Despite these concerns among women, coupled with impacts on their menstrual cycle being a potential short-term side effect of the vaccine, there is a gender gap in the uptake and more women than men are getting vaccinated across the UK. As of 11 July, 1.4 million men aged 18 to 24 received at least one dose, whereas an additional 100,000 women had at this stage. The same pattern has emerged in 25 to 29, and 30 to 34-year-olds.

However, this doesn’t take away from the fact that there are fewer individuals aged 39 and under getting vaccinated, regardless of their gender. There are many factors that may have affected young people’s ability to get the vaccine, such as an all-time high in people receiving self-isolation notifications from the NHS and not being able to go to their appointments as a result – but back in mid-June, the NHS Northamptonshire’s CCG Governing Body discussed how they planned to encourage over 18s to get the jab.

“Younger people don’t want to book. They just want to turn up. They want to be able to rock up somewhere. They don’t mind queueing,” said Anna Dorothy, Deputy Director of Northamptonshire’s Covid Vaccination programme. They identified the national booking system worked for previous age groups, but they needed to find new ways to innovate the population they had just began vaccinating.

The NHS vaccination programme introduced the ‘grab-a-jab’ campaign the weekend before the restrictions were lifted on 19 July in a final push to protect the country. This took place in many areas, and has been offered at venues across Northants.
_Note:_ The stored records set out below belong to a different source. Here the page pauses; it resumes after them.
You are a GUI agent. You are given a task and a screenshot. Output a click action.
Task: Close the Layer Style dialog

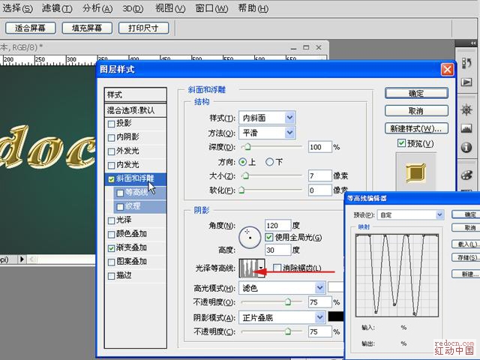click(x=447, y=70)
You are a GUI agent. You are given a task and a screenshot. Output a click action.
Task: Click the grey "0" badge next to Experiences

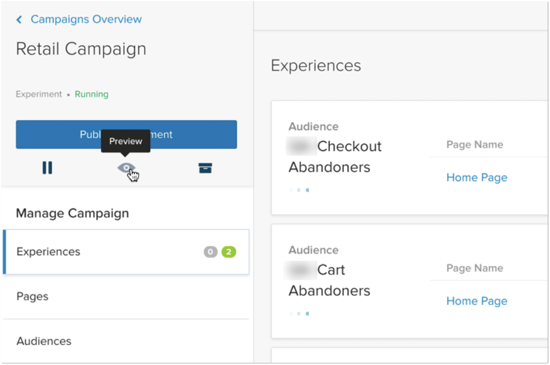210,252
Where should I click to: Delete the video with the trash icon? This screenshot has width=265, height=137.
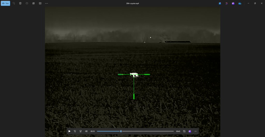(x=20, y=3)
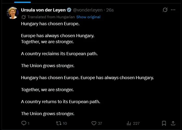Click the repost count showing 10

tap(65, 123)
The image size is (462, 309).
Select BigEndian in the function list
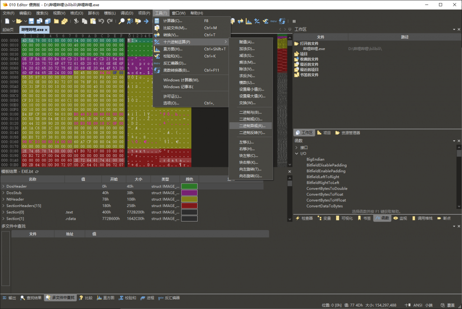(x=315, y=159)
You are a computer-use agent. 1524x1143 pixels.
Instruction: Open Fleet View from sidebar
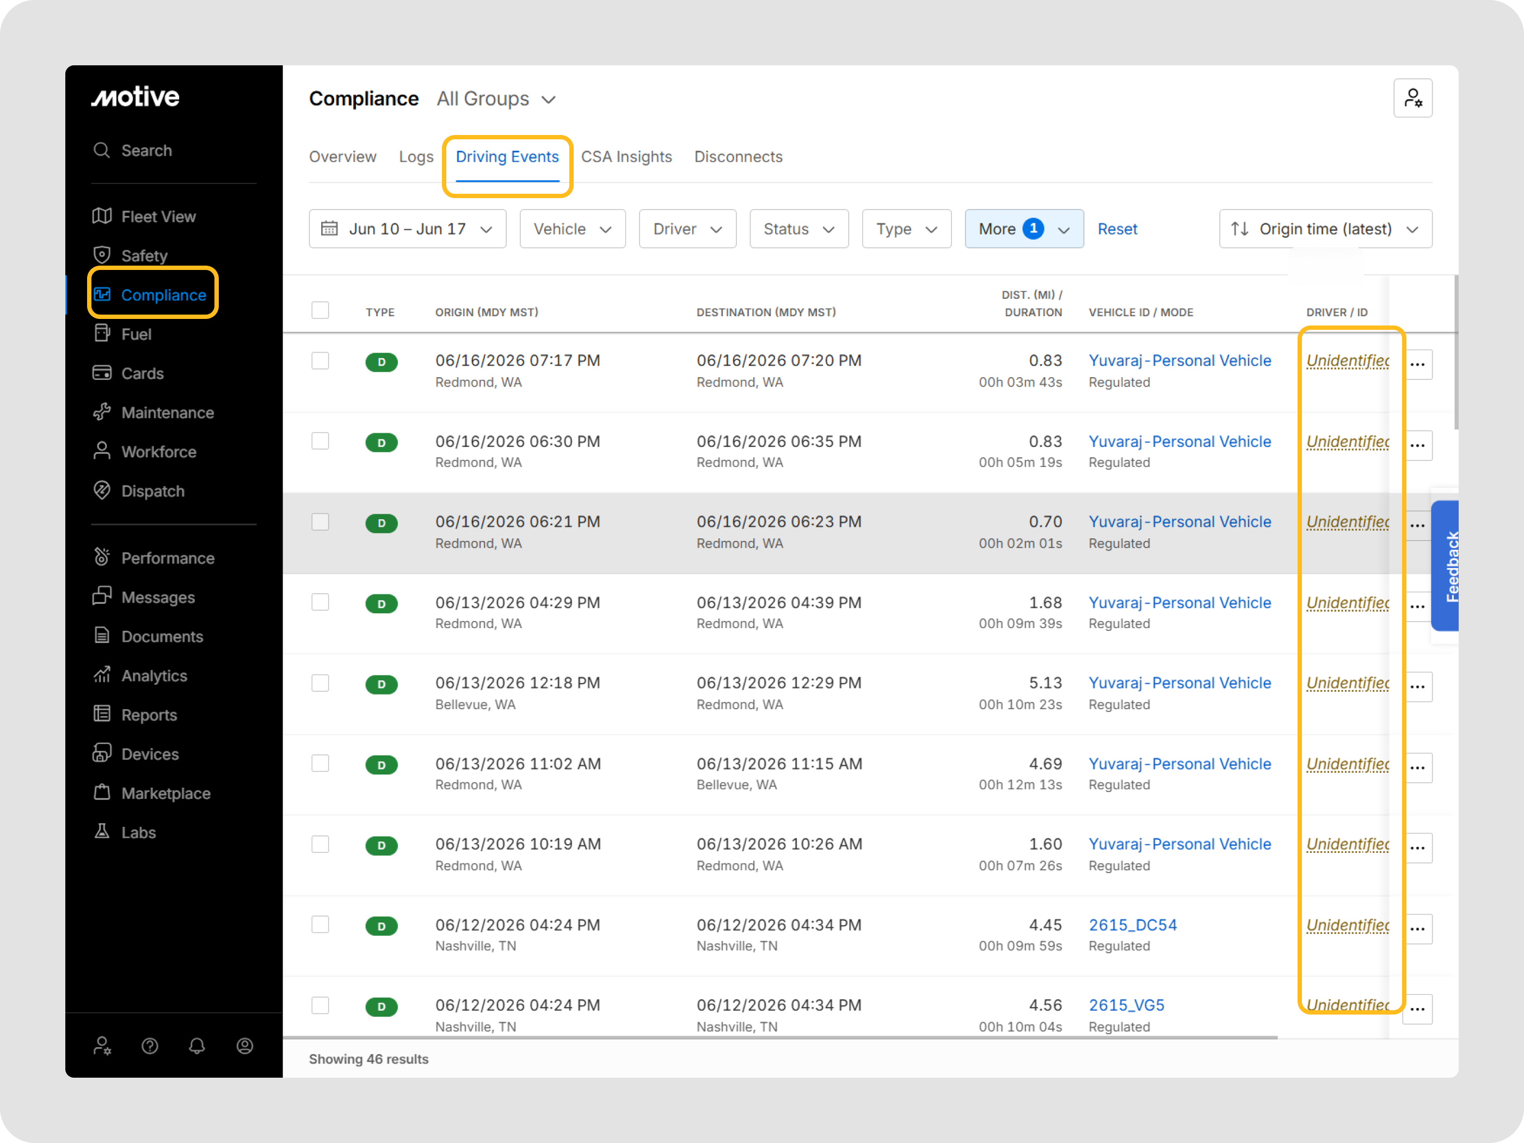pyautogui.click(x=145, y=216)
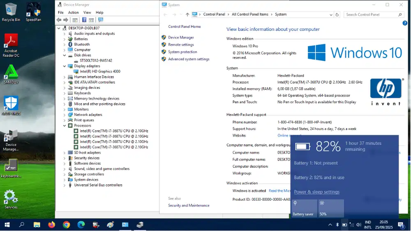Viewport: 411px width, 232px height.
Task: Open the Action menu in Device Manager
Action: pos(73,13)
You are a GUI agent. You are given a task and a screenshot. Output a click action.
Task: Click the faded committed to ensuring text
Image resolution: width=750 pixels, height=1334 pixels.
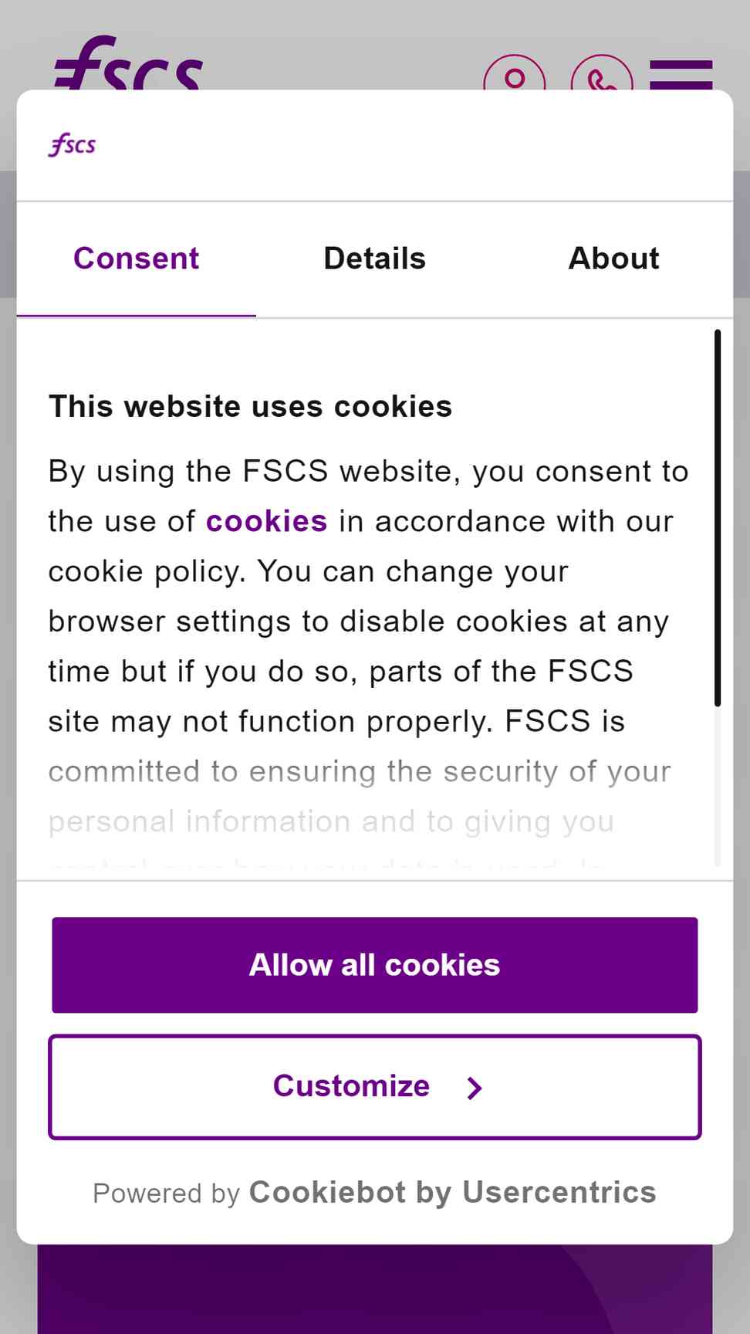(360, 771)
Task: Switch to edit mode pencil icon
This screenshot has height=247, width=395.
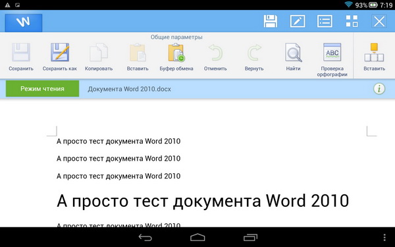Action: coord(298,21)
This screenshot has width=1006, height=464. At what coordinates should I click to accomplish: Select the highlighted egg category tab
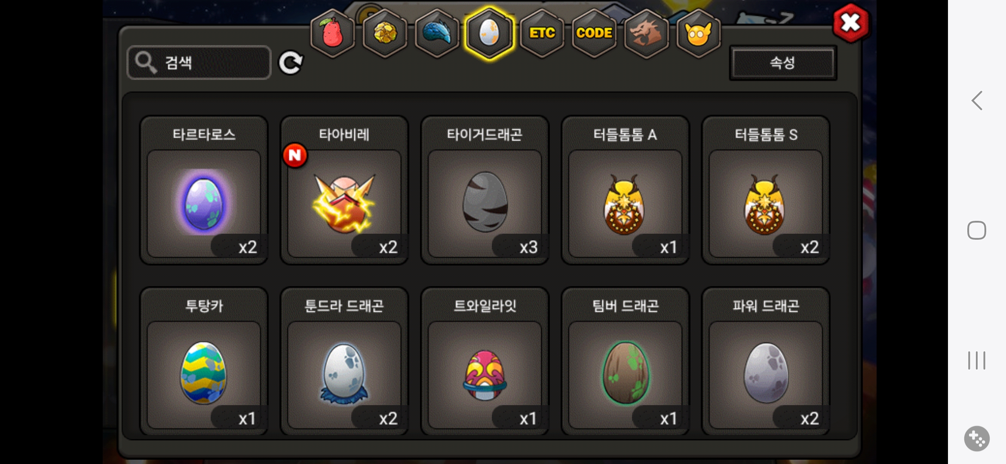pos(489,34)
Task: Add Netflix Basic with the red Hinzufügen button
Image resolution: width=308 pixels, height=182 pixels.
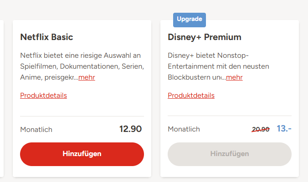Action: 82,154
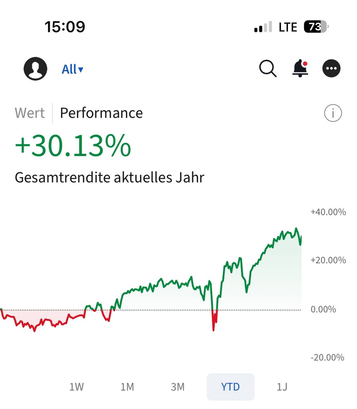Tap the clock showing 15:09
The height and width of the screenshot is (409, 357).
click(x=65, y=27)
When asked about what will happen in September when students move back to universities across the country and if this will cause issues with receiving their second doses, Anna added anyone can book into any centre using the national booking system. She also sparked discussion on the potential of a pop-up vaccination centre at the University of Northampton, as it’s key that the most socially active members of society have “equal and equitable” access to the vaccine.